Notificar a las partes por el medio más expedito posible. 7. Publicar la presente providencia en la página web del Consejo de Estado. Notifíquese y cúmplase. La anterior providencia fue considerada y aprobada en la sesión de la fecha. (Con firma electrónica) (Con firma electrónica) MILTON CHAVES GARCÍA STELLA JEANNETTE CARVAJAL BASTO Presidente de la Sección | | | | | | |(Con firma electrónica) |(Con firma electrónica) | |MYRIAM STELLA GUTIÉRREZ ARGÜELLO |JULIO ROBERTO PIZA RODRÍGUEZ | ----------------------- [1] El Ministerio de Defensa Nacional – Policía Nacional “(…) a través del secretario técnico del comité de conciliación y defensa judicial, en oficio del 15 de diciembre de 2016, decidió acoger la sentencia, indicando además que para el pago de la obligación se realizaría mediante acto administrativo dentro del término de los 6 meses sin reconocimiento de intereses dentro de ese período, reconociendo intereses al DTF (…)”. [2] La Sala Plena de lo Contencioso Administrativo y las distintas Secciones que la componen, antes y después del pronunciamiento de 29 de junio de 2004 (Expediente AC-10203), han abierto paso la acción de tutela, de manera excepcional, cuando se ha advertido la vulneración de derechos constitucionales fundamentales.
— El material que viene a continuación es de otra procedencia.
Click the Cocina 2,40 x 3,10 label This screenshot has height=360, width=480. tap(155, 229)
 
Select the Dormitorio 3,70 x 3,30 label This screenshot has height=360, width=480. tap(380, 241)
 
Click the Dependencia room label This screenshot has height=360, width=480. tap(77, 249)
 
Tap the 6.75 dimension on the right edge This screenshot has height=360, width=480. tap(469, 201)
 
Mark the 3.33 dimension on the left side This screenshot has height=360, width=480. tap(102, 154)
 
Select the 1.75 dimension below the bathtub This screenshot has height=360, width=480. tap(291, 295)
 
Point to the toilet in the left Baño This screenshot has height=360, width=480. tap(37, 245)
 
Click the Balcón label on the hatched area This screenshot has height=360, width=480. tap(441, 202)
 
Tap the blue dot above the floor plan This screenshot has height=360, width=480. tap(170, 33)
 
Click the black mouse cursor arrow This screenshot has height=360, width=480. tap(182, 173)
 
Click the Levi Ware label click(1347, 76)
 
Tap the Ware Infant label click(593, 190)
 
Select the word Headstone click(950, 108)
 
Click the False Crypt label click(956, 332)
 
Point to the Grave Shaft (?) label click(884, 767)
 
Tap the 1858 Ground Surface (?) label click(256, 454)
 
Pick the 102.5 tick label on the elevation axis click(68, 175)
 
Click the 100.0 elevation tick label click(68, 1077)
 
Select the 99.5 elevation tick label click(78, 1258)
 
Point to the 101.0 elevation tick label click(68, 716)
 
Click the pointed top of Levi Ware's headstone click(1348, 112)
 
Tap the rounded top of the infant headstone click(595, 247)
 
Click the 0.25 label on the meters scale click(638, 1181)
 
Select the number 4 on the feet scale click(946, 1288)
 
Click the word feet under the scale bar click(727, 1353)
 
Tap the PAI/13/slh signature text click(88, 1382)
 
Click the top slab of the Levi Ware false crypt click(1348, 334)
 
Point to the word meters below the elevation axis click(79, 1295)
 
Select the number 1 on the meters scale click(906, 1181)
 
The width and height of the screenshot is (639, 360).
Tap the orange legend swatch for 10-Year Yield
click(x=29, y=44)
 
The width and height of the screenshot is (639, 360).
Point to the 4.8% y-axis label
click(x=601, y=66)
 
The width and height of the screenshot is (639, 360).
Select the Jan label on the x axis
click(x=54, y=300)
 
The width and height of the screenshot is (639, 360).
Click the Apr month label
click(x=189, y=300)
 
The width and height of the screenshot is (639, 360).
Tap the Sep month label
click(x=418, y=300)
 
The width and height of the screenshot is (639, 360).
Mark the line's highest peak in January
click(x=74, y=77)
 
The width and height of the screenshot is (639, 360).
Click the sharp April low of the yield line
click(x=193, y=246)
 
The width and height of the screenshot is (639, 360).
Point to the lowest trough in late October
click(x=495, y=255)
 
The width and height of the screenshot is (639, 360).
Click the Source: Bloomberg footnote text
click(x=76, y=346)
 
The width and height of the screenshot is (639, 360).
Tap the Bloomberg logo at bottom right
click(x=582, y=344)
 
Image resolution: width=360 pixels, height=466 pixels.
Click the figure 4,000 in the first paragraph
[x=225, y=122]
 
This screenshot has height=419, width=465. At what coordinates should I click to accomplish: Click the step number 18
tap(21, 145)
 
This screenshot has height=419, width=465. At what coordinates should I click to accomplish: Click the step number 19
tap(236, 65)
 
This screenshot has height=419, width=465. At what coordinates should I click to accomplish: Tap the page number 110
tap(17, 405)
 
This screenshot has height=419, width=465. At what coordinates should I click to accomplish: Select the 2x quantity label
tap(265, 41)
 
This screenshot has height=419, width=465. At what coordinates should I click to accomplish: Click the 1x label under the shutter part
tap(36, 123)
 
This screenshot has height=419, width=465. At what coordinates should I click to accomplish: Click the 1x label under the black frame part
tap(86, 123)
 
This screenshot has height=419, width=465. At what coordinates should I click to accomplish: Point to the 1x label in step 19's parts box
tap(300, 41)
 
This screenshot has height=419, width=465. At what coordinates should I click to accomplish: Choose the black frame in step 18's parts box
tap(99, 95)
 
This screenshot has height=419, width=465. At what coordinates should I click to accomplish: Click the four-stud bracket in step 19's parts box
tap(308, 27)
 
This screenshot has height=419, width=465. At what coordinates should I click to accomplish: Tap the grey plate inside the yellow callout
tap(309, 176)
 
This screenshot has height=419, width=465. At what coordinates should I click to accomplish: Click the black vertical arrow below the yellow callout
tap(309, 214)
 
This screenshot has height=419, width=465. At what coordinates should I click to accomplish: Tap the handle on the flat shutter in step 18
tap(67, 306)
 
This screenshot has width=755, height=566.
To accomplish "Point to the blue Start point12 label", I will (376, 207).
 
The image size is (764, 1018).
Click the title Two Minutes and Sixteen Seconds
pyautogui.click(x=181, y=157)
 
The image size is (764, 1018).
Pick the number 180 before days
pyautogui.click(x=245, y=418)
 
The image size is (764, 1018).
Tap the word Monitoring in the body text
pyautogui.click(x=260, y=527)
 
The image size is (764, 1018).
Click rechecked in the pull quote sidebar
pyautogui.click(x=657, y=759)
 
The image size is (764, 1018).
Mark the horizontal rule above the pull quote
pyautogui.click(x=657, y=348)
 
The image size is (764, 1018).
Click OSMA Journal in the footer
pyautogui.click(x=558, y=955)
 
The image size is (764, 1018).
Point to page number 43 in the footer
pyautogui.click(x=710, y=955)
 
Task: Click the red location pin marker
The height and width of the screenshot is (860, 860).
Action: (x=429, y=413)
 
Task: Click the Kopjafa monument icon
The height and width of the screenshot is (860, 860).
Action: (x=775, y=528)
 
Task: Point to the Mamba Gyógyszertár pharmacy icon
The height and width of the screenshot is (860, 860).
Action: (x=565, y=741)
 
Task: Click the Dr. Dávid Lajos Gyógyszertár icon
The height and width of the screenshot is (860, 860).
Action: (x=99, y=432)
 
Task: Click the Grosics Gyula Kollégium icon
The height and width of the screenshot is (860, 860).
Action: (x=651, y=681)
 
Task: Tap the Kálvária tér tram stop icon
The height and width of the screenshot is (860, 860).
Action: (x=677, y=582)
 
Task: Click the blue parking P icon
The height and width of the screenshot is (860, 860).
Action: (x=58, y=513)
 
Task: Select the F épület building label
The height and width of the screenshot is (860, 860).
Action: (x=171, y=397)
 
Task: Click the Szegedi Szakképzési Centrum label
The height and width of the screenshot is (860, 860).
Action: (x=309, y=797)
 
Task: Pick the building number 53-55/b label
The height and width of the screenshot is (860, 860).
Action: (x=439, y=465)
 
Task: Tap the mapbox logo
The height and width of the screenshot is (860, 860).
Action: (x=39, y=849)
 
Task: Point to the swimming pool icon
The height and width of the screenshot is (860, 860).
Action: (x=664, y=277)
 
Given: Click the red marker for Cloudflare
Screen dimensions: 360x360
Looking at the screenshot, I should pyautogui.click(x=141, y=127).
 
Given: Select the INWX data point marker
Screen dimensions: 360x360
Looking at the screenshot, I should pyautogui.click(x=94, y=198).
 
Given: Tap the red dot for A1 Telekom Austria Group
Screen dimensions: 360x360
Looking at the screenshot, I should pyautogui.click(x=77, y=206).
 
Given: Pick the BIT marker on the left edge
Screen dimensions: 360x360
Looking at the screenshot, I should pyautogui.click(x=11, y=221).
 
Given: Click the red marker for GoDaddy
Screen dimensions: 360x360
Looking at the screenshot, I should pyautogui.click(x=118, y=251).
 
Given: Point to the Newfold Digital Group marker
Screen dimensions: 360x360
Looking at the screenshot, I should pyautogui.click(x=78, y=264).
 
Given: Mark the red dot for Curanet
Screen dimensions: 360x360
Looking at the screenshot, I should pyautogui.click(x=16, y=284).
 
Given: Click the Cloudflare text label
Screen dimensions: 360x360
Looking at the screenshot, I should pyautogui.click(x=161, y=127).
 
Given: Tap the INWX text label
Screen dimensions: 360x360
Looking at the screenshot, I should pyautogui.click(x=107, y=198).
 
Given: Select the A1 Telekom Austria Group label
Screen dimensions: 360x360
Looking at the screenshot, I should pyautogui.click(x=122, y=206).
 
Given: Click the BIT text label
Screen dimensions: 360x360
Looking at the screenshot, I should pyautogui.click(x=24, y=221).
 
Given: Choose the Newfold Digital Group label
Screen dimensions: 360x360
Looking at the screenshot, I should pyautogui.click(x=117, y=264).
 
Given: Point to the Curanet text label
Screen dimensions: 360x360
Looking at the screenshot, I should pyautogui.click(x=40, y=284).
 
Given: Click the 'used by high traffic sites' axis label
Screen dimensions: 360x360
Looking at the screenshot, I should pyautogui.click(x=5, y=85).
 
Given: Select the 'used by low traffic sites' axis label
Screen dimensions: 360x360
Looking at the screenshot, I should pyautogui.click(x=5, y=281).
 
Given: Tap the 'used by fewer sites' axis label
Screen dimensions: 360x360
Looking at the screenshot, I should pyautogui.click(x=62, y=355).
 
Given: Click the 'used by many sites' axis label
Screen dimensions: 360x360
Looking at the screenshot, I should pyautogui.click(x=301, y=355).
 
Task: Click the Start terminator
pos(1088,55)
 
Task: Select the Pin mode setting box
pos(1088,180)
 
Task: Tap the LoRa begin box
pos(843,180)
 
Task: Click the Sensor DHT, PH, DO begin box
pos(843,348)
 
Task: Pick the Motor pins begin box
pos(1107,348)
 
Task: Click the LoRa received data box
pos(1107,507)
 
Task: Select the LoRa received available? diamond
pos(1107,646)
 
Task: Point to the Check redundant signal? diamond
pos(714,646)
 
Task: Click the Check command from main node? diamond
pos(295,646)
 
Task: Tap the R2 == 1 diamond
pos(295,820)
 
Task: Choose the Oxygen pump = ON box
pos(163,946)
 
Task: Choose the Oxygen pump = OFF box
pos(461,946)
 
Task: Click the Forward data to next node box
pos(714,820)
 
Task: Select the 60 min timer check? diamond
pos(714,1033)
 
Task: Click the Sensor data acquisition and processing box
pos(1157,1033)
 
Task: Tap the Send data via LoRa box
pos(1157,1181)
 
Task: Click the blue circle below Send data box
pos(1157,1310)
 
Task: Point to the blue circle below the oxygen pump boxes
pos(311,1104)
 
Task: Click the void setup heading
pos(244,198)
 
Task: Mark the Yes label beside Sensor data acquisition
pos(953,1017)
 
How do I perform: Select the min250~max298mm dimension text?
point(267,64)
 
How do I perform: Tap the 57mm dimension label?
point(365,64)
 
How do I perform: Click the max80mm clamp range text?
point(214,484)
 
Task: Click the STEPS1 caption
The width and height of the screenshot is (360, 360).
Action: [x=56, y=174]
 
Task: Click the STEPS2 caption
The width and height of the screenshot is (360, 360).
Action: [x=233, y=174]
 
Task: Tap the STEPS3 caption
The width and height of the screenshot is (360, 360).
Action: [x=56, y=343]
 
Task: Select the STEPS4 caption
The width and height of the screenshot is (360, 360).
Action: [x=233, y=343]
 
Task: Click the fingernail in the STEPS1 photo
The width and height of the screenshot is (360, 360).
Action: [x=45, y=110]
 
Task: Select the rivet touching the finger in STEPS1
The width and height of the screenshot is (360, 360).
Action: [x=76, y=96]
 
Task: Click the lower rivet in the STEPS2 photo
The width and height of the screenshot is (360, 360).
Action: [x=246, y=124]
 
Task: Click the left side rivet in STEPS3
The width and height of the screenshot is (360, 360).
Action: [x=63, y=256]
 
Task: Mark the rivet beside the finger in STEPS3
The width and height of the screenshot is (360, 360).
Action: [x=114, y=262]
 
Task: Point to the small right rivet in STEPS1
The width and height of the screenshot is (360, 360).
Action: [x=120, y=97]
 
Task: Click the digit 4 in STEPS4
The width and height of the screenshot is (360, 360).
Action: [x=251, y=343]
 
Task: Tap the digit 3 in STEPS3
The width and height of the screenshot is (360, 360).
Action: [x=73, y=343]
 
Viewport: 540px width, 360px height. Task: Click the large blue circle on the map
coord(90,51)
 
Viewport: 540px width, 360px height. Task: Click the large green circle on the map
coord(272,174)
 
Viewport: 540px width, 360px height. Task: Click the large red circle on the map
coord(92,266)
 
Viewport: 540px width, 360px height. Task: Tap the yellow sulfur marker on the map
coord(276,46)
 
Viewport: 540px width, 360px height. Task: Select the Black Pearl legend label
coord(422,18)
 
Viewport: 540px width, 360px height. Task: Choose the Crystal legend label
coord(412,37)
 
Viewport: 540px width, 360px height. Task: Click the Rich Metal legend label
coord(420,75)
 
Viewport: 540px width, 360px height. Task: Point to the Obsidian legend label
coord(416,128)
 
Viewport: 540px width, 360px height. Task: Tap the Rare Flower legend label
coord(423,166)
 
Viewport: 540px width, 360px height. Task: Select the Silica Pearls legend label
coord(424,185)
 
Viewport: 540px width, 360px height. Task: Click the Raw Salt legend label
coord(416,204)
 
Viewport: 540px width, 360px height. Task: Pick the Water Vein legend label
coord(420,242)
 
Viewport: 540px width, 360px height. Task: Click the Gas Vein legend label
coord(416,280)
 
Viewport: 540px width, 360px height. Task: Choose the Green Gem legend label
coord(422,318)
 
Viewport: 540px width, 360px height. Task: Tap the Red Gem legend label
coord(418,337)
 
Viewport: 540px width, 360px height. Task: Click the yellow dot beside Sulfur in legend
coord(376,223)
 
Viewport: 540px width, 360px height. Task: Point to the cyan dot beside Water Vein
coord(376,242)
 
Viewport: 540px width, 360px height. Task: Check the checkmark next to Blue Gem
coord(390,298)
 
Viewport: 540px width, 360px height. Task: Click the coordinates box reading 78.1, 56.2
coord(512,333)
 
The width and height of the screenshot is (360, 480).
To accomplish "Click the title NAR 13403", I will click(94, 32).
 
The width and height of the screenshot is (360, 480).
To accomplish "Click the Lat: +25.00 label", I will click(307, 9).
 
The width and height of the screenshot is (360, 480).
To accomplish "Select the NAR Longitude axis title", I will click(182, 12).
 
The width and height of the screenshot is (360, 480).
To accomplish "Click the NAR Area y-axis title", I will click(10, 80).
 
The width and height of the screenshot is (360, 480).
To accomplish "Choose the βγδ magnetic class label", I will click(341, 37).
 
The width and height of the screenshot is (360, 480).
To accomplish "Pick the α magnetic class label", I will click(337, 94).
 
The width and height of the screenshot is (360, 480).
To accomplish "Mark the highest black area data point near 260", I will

De ahí que en esa oportunidad - sentencia de 31 de julio de 2012 - se admita, que debe acometerse el estudio de fondo, cuando se esté en presencia de providencias judiciales que resulten violatorias de derechos fundamentales, observando al efecto los parámetros fijados hasta el momento jurisprudencialmente. (Se destaca) [3] Causales genéricas de procedibilidad o requisitos generales de procedencia de la tutela contra providencia judicial son: (i) Que la cuestión que se discuta resulte de evidente relevancia constitucional;

(ii) Que se hayan agotado todos los medios ordinarios y extraordinarios de defensa judicial al alcance de la persona afectada, salvo que se trate de evitar la consumación de un perjuicio iusfundamental irremediable; (iii) Que se cumpla con el requisito de la inmediatez; (iv) Cuando se trate de una irregularidad procesal ésta debe tener un efecto determinante en la sentencia que se impugna y afectar los derechos fundamentales de la parte actora;

(v) Que la parte actora identifique de manera razonable tanto los hechos que generaron la vulneración como los derechos que se transgredieron y que tal vulneración hubiere sido alegada en el proceso judicial siempre que esto hubiere sido posible y, (vi) Que no se trate de sentencias de tutela. [4] La configuración de una causal especial de procedibilidad, supone que la providencia controvertida haya incurrido en alguno de los siguientes defectos: (i) orgánico;

(ii) procedimental absoluto; (iii) fáctico, (iv) material o sustantivo; (v) error inducido; (vi) decisión sin motivación; (vii) desconocimiento del precedente constitucional que establece el alcance de un derecho fundamental y, (viii) violación directa de la Constitución. [5] El cual obra a folios 20 – 25 del archivo contentivo del escrito de tutela, que puede ser consultado en el sistema de información SAMAI, en que obra el expediente magnético. [6] Expediente número: 11001-03-15-000-2020-04922-00. [7] Sentencias de 23 de enero de 2019, M.P. Stella Jeannette Carvajal Basto, exp. 2018-00199-01, de 25 de enero de 2018, M.P. Julio Roberto Piza Rodríguez, exp. 11001-03-15-000-2017-02814-00, exp. 11001-03-15-000-2017- 01491-00. [8] Sentencia de 12 de diciembre de 2019, M.P. Milton Chaves García, exp. 11001-03-15-000-2019-04720-00.